Published in final edited form as: J Med Genet. 2022 Feb 11;59(11):1044–1057. doi: 10.1136/jmedgenet-2021-108115

Figure 5. Reactive astrogliosis and locomotor incoordination resulting from cerebellar degeneration caused by CASK loss.

Figure 5.

(A) Representative images of GFAP immunostaining of anterior cerebellar folia in Caskfloxed;Calb2-Cre post-ataxia plateau and age-matched Caskfloxed controls; from left to right: GFAP, DAPI, merge. (B) Quantification of fluorescence intensity of GFAP staining by genotype; asterisk indicates p<0.05, n=3 mice of each genotype. (C-E) Representative images and quantification of S100β immunostaining in Caskfloxed; Calb-Cre compared to Caskfloxed controls.
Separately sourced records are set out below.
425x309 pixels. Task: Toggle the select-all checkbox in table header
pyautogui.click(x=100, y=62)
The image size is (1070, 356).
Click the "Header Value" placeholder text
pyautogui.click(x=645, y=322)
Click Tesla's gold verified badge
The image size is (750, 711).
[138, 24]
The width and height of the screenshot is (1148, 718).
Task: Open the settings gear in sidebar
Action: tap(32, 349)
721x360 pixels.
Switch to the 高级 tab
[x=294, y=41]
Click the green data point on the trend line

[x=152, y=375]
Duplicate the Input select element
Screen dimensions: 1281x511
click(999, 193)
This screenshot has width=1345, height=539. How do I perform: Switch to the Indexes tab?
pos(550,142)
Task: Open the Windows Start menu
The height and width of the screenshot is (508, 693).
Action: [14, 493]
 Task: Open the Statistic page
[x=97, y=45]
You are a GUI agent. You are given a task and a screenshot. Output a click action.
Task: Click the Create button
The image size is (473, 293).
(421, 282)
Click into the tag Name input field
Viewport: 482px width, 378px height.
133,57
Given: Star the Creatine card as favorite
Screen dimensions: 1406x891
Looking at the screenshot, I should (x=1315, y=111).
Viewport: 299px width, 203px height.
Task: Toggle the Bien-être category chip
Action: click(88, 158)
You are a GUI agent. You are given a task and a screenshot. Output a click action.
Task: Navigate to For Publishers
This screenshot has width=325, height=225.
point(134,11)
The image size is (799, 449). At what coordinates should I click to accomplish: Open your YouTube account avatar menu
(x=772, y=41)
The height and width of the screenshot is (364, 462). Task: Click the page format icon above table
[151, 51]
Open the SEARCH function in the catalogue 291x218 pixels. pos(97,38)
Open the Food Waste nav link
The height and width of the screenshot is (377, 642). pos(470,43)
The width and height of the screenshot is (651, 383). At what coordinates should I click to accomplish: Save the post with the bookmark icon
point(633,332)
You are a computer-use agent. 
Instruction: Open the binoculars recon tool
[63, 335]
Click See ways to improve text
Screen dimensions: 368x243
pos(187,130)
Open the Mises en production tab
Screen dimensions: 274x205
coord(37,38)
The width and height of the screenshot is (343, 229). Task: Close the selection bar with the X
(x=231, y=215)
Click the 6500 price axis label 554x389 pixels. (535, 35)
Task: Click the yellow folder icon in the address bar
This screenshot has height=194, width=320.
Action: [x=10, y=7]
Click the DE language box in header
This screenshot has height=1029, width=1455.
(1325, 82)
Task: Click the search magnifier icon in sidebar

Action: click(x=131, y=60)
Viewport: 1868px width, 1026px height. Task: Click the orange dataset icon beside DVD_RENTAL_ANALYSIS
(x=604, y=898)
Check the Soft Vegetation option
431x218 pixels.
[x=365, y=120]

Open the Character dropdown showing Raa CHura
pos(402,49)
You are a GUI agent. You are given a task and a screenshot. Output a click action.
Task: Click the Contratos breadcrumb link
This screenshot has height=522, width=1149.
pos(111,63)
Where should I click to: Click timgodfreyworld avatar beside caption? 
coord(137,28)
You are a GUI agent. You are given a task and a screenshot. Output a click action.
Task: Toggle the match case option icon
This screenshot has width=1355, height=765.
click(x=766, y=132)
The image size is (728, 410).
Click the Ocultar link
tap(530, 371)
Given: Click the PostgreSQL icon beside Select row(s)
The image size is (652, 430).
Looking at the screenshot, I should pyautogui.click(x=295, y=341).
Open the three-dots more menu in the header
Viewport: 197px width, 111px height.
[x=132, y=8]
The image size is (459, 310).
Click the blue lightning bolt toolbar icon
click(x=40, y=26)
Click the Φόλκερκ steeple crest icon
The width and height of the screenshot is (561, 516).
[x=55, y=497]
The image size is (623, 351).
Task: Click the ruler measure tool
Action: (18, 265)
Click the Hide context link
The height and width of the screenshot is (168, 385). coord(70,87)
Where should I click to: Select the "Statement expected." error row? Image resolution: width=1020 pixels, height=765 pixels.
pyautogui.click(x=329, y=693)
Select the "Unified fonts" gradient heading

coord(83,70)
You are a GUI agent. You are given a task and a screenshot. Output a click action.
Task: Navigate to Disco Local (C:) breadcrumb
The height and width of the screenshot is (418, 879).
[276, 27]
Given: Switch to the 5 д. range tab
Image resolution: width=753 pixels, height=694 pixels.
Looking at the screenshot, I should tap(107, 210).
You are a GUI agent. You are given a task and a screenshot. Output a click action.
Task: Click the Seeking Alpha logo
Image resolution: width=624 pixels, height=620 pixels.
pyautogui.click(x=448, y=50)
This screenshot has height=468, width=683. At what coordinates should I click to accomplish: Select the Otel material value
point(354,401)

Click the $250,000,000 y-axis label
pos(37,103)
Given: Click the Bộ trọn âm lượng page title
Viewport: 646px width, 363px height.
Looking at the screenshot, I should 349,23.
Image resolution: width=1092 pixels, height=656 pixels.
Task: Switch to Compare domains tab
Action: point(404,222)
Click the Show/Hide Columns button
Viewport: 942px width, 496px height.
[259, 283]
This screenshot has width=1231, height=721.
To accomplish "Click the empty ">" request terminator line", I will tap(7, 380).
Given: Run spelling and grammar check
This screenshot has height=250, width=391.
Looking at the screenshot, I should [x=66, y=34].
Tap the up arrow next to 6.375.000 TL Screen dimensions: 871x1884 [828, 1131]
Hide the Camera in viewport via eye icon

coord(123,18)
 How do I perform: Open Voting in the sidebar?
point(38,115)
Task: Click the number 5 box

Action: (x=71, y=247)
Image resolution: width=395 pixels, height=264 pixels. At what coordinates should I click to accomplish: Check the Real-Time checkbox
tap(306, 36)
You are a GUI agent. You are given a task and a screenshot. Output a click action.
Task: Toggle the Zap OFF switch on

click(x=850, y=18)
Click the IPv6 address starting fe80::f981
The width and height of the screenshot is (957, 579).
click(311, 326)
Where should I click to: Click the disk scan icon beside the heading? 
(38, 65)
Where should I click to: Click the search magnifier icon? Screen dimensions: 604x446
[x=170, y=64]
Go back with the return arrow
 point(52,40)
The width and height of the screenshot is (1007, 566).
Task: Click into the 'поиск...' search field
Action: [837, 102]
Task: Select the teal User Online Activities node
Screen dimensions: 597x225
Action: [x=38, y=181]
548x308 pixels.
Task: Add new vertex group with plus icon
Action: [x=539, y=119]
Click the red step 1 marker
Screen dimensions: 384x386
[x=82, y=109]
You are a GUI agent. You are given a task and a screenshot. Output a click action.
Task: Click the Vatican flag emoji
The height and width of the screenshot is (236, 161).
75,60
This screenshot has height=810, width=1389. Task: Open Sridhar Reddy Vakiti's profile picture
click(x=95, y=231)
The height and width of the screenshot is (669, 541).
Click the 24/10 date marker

Fluorescence intensity was measured for the Purkinje cell layer and molecular layer (C) and the granule cell layer (E) separately due to the unique anatomical distribution of Bergmann glia. (F) Quantification of S100β+ cells in each genotype represented in (D). N=3 mice for each experiment; n.s. indicates p>0.05. (G) Example of aberrant locomotor behavior at rest (left) and hindlimb-clasping behavior in a Caskfloxed;Calb2-Cre mouse (right). (H) Time spent on an accelerating rotarod in seconds by genotype from left to right: Caskfloxed;Calb2-Cre post-ataxia onset (n=4); Caskfloxed;Calb2-Cre pre-ataxia onset (n=5); age-matched Caskfloxed controls (n=4); age-matched heterozygous Caskfloxed/+ controls (n=3); and age-matched wild-type controls (n=4). * indicates p < 0.05 using a two-tailed Student’s t-test. Results are plotted as mean±SEM for all panels.